● Exercise 1
List each symbol that the last paragraph of the physics problem explains after the word "where," along with what it stands for.
● Exercise 2
Return the passage of the physics problem starting with "The short answer" and going on through "reduced Planck's constant.".

● Text section
_____

Question

A proton and electron are lying in a box having impenetrable walls, the ratio of uncertainty in their velocities are \(\ldots \ldots\) \(\left(\mathrm{m}_{\mathrm{e}}=\right.\) mass of electron and \(\mathrm{m}_{\mathrm{p}}=\) mass of proton. (A) \(\left(\mathrm{m}_{\mathrm{e}} / \mathrm{m}_{\mathrm{p}}\right)\) (B) \(\mathrm{m}_{\mathrm{e}} \cdot \mathrm{m}_{\mathrm{p}}\) (C) \(\left.\sqrt{\left(m_{e}\right.} \cdot m_{p}\right)\) (D) \(\sqrt{\left(m_{e} / m_{p}\right)}\)

Short answer

The short answer to the question is: (A) \(\left(\frac{m_p}{m_e}\right)\)

Step-by-step solution

Define the Heisenberg's Uncertainty Principle for position and momentum

According to the Heisenberg's Uncertainty Principle, we cannot simultaneously measure the position (x) and momentum (p) of a particle with absolute certainty. Mathematically, this is expressed as: \[\Delta x \cdot \Delta p \ge \frac{\hbar}{2}\] where \(\Delta x\) is the uncertainty in position, \(\Delta p\) is the uncertainty in momentum, and \(\hbar\) is the reduced Planck's constant.

_____

● Dataset section
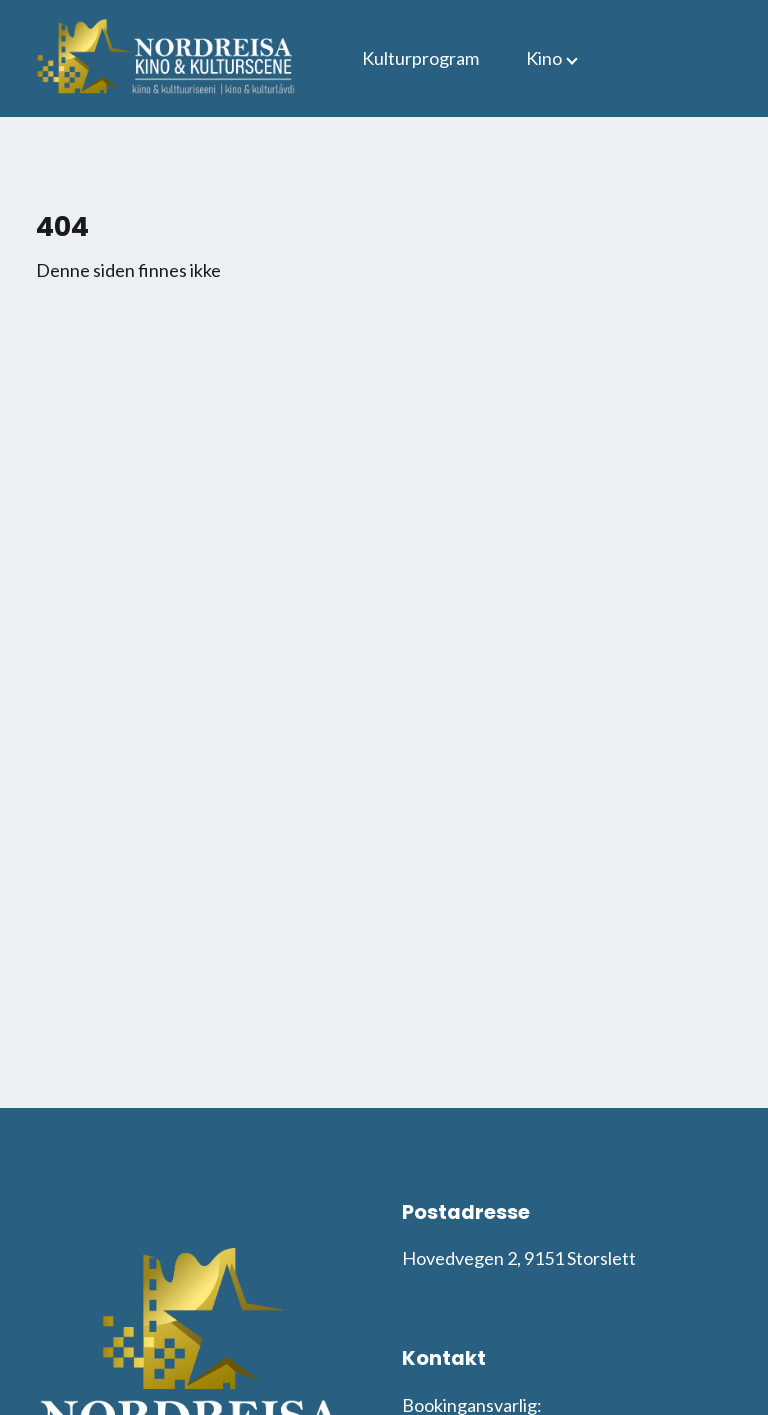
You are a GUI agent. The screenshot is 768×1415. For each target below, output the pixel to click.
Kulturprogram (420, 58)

_____

● Worked solution 1
- Δx: the uncertainty in position
- Δp: the uncertainty in momentum
- ħ: the reduced Planck's constant

● Worked solution 2
The short answer to the question is: (A) \(\left(\frac{m_p}{m_e}\right)\)

Step-by-step solution

Define the Heisenberg's Uncertainty Principle for position and momentum

According to the Heisenberg's Uncertainty Principle, we cannot simultaneously measure the position (x) and momentum (p) of a particle with absolute certainty. Mathematically, this is expressed as: \[\Delta x \cdot \Delta p \ge \frac{\hbar}{2}\] where \(\Delta x\) is the uncertainty in position, \(\Delta p\) is the uncertainty in momentum, and \(\hbar\) is the reduced Planck's constant.